Data rows:
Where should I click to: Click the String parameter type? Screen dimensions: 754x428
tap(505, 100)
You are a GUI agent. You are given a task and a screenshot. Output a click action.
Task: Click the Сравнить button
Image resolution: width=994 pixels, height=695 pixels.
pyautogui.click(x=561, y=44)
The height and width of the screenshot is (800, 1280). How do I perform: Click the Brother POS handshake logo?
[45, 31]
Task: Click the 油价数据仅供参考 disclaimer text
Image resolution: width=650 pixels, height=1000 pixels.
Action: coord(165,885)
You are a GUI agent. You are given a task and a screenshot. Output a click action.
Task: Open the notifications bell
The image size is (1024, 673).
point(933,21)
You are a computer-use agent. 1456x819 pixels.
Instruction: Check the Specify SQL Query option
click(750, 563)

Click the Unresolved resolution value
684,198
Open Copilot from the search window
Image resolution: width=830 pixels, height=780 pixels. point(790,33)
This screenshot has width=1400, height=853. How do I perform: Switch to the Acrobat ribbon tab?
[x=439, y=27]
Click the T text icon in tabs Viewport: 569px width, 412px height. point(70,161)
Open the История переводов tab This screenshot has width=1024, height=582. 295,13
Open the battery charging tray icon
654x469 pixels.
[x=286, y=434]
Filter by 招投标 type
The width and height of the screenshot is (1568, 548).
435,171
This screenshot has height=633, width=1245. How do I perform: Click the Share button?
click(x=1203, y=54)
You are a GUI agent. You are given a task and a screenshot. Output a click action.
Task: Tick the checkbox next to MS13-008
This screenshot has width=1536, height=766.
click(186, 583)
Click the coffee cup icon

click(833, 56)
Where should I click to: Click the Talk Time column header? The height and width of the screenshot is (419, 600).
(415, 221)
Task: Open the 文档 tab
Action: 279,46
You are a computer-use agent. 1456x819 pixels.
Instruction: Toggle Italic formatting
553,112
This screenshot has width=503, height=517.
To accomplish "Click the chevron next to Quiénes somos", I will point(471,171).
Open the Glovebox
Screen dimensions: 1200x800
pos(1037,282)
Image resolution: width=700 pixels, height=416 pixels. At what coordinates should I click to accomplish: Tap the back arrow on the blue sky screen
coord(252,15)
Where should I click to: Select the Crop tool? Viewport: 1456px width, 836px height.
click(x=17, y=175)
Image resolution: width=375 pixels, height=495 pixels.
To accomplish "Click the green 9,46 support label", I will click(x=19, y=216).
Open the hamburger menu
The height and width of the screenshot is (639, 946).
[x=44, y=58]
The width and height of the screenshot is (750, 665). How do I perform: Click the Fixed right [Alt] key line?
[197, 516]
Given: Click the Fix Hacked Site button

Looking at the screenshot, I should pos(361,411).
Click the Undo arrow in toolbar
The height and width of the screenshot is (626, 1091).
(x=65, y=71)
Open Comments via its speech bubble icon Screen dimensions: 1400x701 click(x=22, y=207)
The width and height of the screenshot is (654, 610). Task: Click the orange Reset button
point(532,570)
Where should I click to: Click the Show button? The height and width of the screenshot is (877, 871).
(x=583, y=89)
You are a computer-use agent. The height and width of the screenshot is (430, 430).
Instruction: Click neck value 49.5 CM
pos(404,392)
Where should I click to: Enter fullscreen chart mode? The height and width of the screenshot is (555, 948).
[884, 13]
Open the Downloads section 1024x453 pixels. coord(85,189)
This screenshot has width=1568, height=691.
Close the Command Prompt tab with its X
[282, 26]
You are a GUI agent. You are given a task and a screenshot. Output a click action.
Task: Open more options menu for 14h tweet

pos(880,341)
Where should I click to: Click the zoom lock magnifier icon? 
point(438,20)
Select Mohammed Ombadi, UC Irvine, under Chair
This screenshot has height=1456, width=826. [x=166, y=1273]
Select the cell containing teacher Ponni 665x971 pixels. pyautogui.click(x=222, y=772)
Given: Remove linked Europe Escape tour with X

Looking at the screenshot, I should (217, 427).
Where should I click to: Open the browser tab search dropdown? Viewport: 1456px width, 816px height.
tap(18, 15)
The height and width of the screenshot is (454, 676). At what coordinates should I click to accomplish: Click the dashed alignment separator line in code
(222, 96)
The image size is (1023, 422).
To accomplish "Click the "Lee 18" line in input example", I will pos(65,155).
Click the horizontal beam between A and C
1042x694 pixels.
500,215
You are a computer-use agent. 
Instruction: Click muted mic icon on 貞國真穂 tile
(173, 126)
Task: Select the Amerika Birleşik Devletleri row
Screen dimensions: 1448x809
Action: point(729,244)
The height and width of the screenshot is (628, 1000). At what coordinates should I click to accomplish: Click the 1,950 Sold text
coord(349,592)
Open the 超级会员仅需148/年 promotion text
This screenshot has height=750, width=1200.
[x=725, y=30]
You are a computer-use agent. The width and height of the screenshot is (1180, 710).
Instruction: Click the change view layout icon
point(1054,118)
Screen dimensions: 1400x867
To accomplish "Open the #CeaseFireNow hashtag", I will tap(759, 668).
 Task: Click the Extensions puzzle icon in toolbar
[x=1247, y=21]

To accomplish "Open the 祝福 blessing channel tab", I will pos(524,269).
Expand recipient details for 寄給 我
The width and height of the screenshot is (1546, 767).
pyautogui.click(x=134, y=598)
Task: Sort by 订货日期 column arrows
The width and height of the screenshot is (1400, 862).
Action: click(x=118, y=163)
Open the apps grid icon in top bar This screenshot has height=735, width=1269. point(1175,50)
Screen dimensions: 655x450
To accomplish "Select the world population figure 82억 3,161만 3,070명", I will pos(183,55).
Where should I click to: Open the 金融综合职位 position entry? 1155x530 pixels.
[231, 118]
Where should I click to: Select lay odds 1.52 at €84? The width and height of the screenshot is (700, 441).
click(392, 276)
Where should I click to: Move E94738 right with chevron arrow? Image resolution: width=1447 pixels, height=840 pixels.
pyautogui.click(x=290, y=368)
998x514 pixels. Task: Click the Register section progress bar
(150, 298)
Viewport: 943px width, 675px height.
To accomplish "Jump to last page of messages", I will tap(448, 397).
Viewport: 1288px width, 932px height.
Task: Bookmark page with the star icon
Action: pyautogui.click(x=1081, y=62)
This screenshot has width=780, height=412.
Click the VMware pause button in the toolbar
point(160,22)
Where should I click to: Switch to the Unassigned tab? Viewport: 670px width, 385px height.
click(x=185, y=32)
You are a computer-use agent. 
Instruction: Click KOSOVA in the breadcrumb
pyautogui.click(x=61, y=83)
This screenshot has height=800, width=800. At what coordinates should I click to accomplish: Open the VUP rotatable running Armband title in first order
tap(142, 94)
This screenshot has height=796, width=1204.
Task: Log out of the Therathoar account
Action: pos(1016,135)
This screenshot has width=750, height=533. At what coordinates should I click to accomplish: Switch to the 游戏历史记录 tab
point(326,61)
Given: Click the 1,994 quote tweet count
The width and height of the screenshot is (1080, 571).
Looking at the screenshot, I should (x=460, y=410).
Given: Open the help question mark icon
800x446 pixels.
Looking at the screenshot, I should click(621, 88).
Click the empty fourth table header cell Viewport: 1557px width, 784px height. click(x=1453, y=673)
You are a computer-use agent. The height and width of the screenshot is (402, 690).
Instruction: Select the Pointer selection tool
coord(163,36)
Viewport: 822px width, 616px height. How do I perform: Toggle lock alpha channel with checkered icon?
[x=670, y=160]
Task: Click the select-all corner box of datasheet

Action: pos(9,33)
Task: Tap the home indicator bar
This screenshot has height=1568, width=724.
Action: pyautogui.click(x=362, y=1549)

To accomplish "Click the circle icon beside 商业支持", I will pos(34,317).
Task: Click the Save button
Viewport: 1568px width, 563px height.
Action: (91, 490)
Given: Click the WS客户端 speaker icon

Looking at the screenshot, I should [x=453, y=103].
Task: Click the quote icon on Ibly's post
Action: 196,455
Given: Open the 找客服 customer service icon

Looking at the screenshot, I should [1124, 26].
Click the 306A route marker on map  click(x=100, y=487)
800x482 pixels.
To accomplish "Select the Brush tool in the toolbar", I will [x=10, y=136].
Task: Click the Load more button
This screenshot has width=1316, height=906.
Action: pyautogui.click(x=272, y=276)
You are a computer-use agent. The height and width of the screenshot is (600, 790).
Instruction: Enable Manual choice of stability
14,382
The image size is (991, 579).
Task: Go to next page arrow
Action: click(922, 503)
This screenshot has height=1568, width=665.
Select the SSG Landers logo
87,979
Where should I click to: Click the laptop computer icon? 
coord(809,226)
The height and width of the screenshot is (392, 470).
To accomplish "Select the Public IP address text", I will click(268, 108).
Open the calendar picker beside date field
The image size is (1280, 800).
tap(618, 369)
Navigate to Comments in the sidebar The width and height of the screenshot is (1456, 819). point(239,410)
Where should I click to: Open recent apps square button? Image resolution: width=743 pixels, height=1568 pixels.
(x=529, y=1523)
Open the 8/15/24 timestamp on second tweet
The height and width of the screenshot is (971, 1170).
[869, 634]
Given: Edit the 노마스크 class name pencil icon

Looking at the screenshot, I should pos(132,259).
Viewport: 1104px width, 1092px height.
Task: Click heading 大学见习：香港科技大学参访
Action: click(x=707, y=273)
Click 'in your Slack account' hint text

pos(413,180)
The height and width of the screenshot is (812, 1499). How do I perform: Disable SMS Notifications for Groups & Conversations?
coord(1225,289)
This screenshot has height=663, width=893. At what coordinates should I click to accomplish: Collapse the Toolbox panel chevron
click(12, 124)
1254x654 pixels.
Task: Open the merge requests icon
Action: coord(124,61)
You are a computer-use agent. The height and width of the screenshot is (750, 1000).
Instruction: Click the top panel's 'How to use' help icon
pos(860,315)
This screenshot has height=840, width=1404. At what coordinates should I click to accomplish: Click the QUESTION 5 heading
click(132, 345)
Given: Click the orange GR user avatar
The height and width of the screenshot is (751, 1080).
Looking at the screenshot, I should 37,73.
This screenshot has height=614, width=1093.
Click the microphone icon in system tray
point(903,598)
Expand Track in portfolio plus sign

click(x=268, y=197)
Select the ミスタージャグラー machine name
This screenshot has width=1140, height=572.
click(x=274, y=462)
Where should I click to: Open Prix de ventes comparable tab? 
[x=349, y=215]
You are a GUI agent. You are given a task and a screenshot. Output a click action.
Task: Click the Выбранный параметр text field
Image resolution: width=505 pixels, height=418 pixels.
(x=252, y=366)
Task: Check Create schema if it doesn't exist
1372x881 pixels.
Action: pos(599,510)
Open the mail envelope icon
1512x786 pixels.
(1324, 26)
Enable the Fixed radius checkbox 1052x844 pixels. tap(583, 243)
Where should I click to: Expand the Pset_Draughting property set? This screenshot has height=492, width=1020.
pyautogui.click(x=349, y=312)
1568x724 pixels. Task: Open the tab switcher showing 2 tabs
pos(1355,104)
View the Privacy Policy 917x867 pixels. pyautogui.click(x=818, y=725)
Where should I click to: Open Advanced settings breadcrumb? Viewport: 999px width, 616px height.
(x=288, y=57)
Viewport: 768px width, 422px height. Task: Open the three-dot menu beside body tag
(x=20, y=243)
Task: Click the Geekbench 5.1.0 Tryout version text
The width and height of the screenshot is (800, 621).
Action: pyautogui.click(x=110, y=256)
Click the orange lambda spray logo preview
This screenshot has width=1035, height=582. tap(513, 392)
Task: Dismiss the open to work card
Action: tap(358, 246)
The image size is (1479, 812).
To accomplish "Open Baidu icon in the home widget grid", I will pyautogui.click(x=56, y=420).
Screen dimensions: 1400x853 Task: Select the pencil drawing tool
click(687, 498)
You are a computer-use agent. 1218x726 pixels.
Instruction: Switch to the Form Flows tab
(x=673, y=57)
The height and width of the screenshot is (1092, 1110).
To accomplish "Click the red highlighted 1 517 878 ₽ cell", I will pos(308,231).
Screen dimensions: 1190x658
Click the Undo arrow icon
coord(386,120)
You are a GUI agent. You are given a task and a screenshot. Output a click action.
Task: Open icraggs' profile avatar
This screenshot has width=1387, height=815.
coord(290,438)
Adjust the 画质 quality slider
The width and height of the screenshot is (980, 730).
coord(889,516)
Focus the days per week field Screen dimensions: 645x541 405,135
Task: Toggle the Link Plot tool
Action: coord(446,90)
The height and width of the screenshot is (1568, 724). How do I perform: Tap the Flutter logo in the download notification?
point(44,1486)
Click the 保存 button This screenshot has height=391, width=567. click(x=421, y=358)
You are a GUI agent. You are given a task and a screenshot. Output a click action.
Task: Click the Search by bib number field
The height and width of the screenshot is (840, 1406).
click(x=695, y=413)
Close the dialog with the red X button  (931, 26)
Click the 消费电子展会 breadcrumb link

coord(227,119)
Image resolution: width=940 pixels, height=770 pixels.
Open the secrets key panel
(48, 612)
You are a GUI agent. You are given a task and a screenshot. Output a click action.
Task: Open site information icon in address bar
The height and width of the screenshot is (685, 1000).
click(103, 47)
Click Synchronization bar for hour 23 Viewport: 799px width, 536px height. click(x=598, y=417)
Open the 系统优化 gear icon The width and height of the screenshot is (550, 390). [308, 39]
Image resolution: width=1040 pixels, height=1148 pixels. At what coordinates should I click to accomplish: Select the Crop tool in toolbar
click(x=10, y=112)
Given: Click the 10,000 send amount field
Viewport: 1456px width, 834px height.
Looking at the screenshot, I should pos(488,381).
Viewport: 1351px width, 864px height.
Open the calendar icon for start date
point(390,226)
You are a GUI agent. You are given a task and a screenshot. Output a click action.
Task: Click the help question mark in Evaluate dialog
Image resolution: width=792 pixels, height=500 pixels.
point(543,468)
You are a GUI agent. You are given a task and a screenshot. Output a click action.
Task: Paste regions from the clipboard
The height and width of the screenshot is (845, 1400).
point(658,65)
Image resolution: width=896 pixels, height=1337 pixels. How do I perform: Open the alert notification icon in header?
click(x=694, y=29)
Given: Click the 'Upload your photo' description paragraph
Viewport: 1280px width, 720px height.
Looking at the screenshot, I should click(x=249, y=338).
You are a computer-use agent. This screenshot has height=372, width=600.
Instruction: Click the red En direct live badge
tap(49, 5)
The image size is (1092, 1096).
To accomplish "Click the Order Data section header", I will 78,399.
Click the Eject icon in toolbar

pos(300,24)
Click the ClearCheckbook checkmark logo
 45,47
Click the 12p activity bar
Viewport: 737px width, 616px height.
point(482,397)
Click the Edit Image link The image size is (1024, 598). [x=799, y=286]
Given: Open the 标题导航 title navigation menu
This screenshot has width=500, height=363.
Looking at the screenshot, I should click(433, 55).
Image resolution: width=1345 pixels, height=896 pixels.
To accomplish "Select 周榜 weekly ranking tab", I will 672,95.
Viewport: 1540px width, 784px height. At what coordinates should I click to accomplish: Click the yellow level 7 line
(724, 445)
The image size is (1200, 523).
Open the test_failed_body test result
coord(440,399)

Instructions for the task:
How many of the lines above contain the word "date"? Reply with the number alone.

Answer to this problem:
2